The underbraced terms vanish. This has to be compared with the component of \(\check{\textbf{t}}\).

$$\begin{aligned} \check{t}_i= & {} {\bar{t}}_{ipq}n_p n_q +t_{ipqr}n_r p_{qs}(n_s\nabla _w +n_w \nabla _s)/2 p_{wp}\nonumber \\= & {} QN {\bar{t}}_{R\,ikl}f_{pk}f_{ql}g_{bp}n_{Rb} g_{aq}n_{Ra} +QN t_{R\,iklm}f_{pkl}f_{qm}g_{bp}n_{Rb} g_{aq}n_{Ra}\nonumber \\{} & {} +Qt_{R\,iklm}f_{pk}f_{ql}f_{rm}g_{ar}n_{Ra} g_{xq}\tilde{p}_{yx}f_{sy} \frac{1}{2}\Big (g_{cs}\nabla _{Rc}(Ng_{ew}{n}_{Re}) +g_{cw}\nabla _{Rc}(Ng_{es}{n}_{Re}) \Big ) f_{wu}\tilde{p}_{uv}g_{vp} \nonumber \\= & {} QN {\bar{t}}_{R\,ikl}n_{Rk} n_{Rl} +QN t_{R\,iklm} n_{Rm}f_{pkl}g_{bp}n_{Rb} \nonumber \\{} & {} +Qt_{R\,iklm}n_{Rm}\tilde{p}_{yl}f_{sy} \frac{1}{2}\Big (g_{cs}\nabla _{Rc}(Ng_{ew}{n}_{Re}) +g_{cw}\nabla _{Rc}(Ng_{es}{n}_{Re}) \Big ) f_{wu}\tilde{p}_{uk}\nonumber \\= & {} \underline{QN {\bar{t}}_{R\,ikl}n_{Rk} n_{Rl}} +QN t_{R\,iklm} n_{Rm}f_{pkl}g_{bp}n_{Rb} \nonumber \\{} & {} -Q N t_{R\,iklm}n_{Rm} {n}_{Re} g_{ea}f_{abc} \frac{1}{2}\Big (\tilde{p}_{cl}\tilde{p}_{bk} +\tilde{p}_{bl}\tilde{p}_{ck} \Big )\nonumber \\{} & {} +Qt_{R\,iklm}n_{Rm}\tilde{p}_{cl}N \frac{1}{2}\Big ((\nabla _{Rc}{n}_{Re}) +(\nabla _{Re}{n}_{Rc}) \Big )\tilde{p}_{ek}\nonumber \\{} & {} +Qt_{R\,iklm}n_{Rm} \frac{1}{2}\Big (\underbrace{{n}_{Re}\tilde{p}_{ek}}\tilde{p}_{cl}+\underbrace{{n}_{Re}\tilde{p}_{el}}\tilde{p}_{ck}\Big ) (\nabla _{Rc}N)\nonumber \\ \end{aligned}$$

(278)

The underbraced terms vanish again.

The equivalence of the underlined terms is obvious.

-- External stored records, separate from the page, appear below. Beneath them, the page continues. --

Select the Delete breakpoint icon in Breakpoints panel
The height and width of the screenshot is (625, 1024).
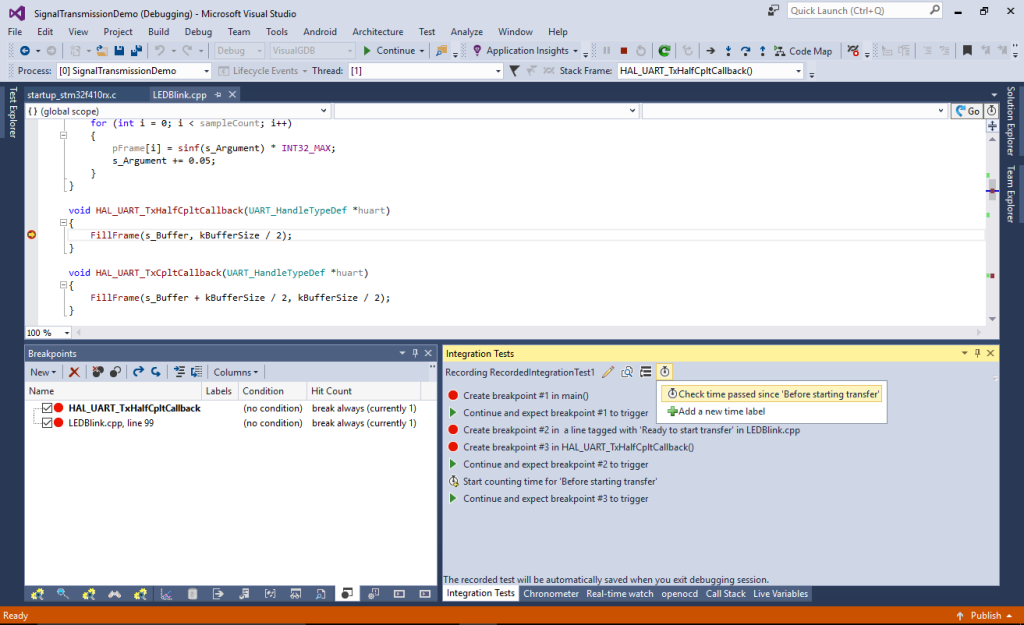75,372
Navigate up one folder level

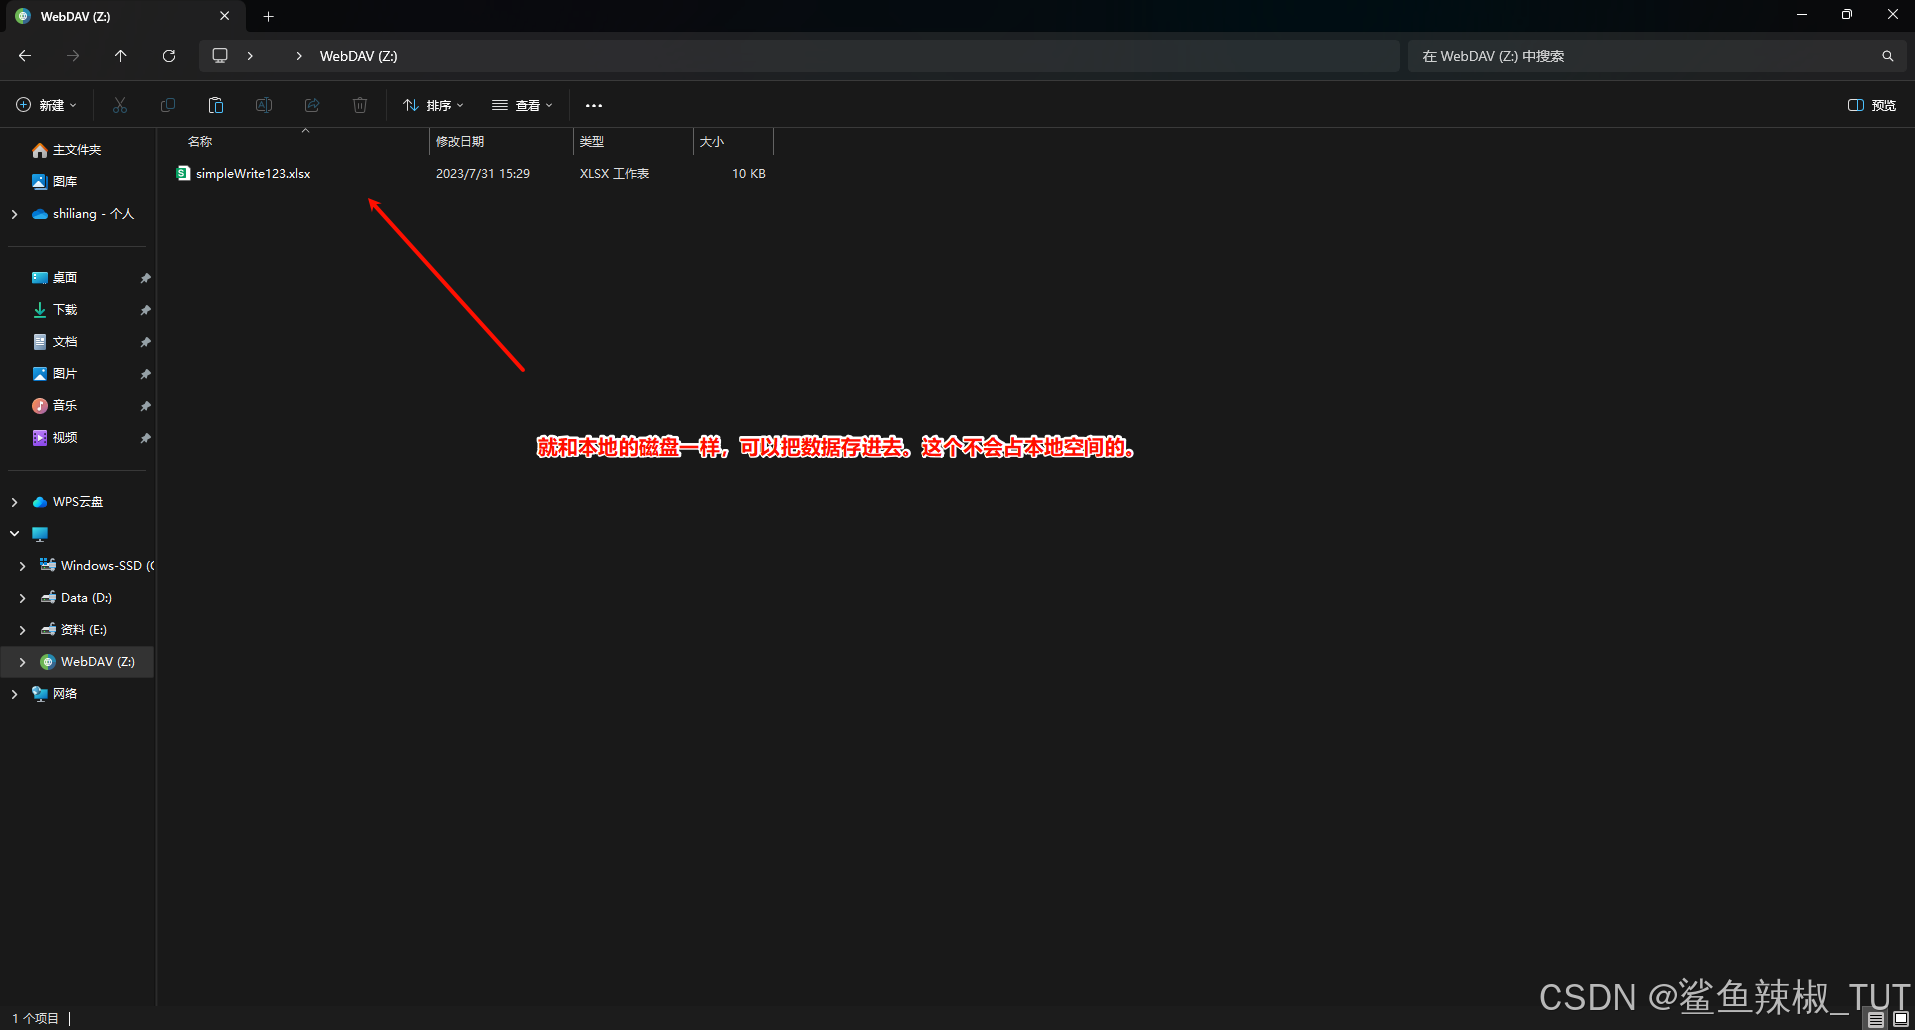[120, 55]
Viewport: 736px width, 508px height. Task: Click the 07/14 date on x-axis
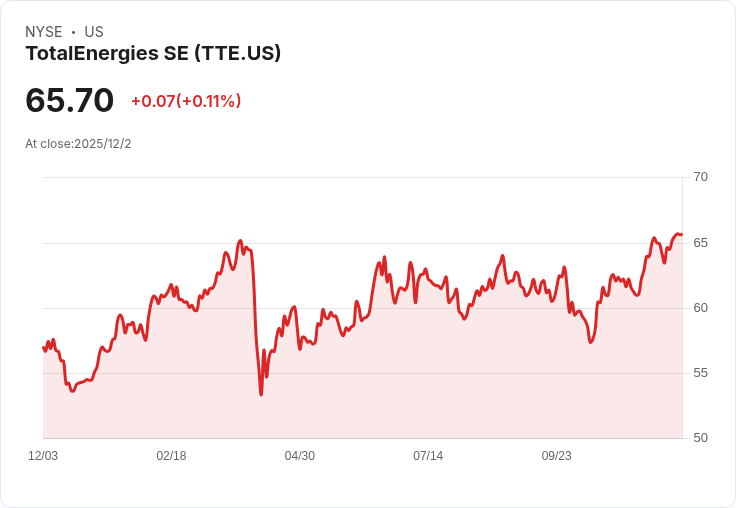tap(428, 455)
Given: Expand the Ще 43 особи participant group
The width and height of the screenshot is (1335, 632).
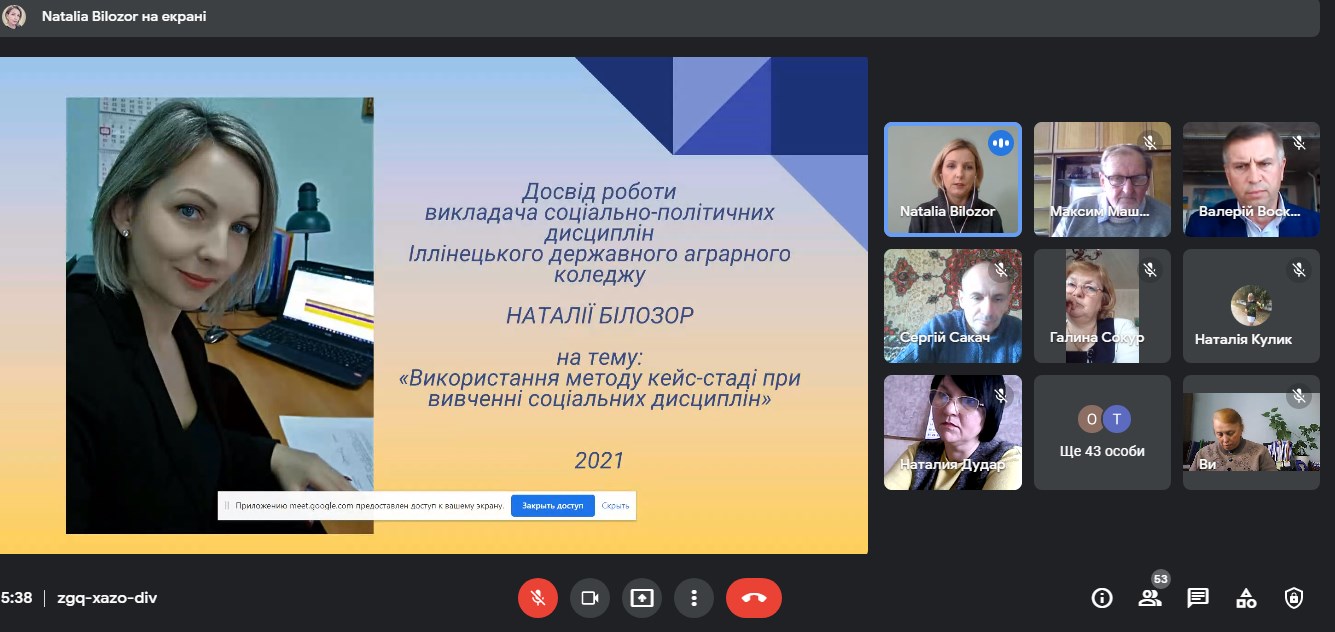Looking at the screenshot, I should pos(1102,432).
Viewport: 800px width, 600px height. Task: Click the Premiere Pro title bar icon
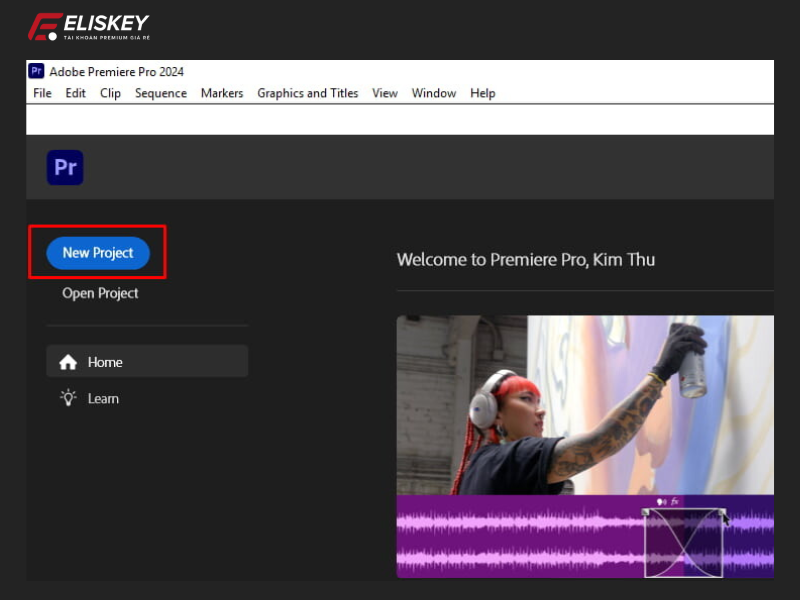(x=36, y=72)
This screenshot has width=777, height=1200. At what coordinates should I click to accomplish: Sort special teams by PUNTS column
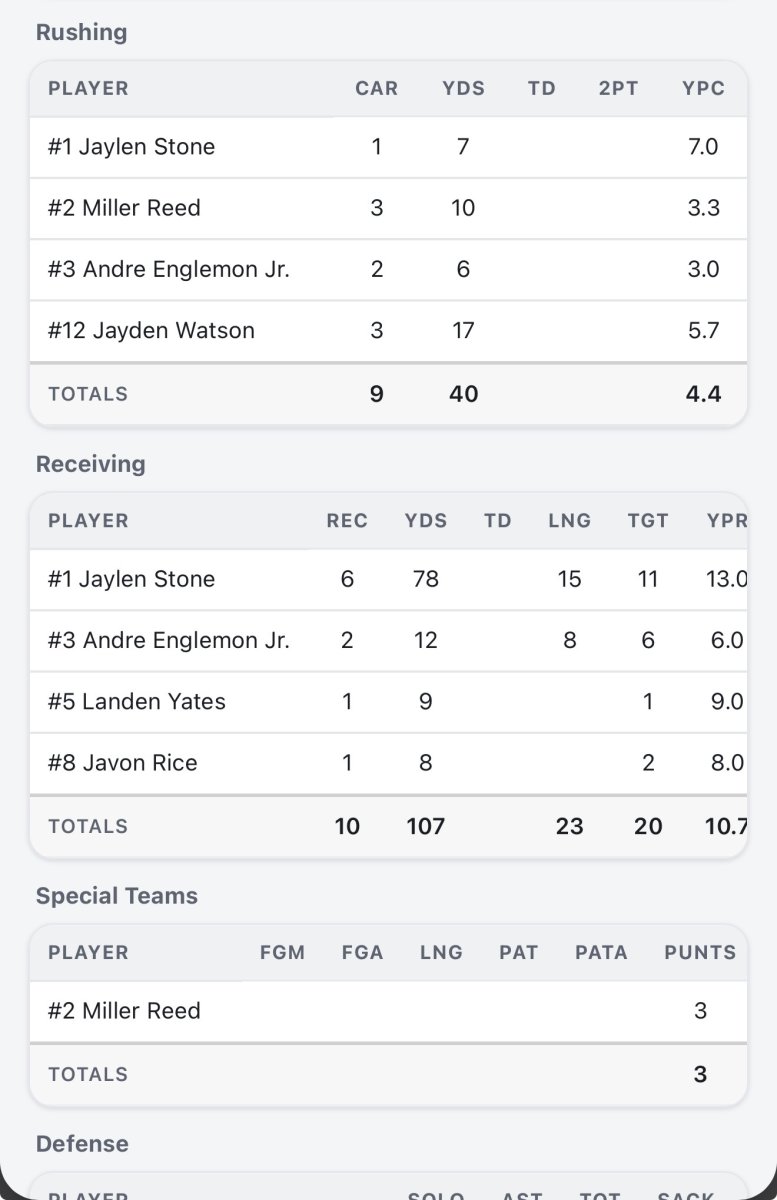700,952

Next we compare the factors with \(Q t_{R\,iklm} n_{Rm} f_{abc}\) and call them \(R_{klabc}\) and \(A_{klabc}\) in the referential and current description, respectively.

$$\begin{aligned} R_{klabc}= N g_{ea}n_{Re} \Big (N n_{Rl}\tilde{p}_{ck} \tilde{n}_b +N^2 n_{Rl}\tilde{p}_{ck} n_{Ru} g_{uv} g_{bv} \Big ) \end{aligned}$$

(279)

$$\begin{aligned} A_{klabc}= N g_{ea}n_{Re} \Big ( \delta _{bk}\delta _{cl}- (\tilde{p}_{cl}\tilde{p}_{bk} +\tilde{p}_{bl}\tilde{p}_{ck} )/2\Big ) \end{aligned}$$

(280)

The two expressions must be symmetrized in (k, l) and (b, c). Since they depend on five parameters, we have to compare \(3^5=243\) single expressions. Initially there is no coincidence in 9 cases with \(k=l=3\). However, the boundary condition (126) reduces to \(t_{Ri333}=0\) so that these differing expressions are both multiplied by zero.

Finally we compare the factors with \(Q t_{R\,iklm} n_{Rm} \big (n_{Rx}\nabla _{Rc}+n_{Rc}\nabla _{Rx})/2\) and call them \(R_{klxc}\) and \(A_{klxc}\) in the referential and current description, respectively.

$$\begin{aligned} R_{klxc}= N \tilde{p}_{xl}p_{Rck} - N^2 n_{Rl}\tilde{p}_{ck}\tilde{n}_y p_{Ryx} \end{aligned}$$

(281)

$$\begin{aligned} A_{klxc}=N\tilde{p}_{cl} \tilde{p}_{xk} \end{aligned}$$

(282)

The two expressions must be symmetrized in (k, l) and (x, c). Since they depend on four parameters, we have to compare \(3^4=81\) single expressions and, indeed, they turn out to be identical.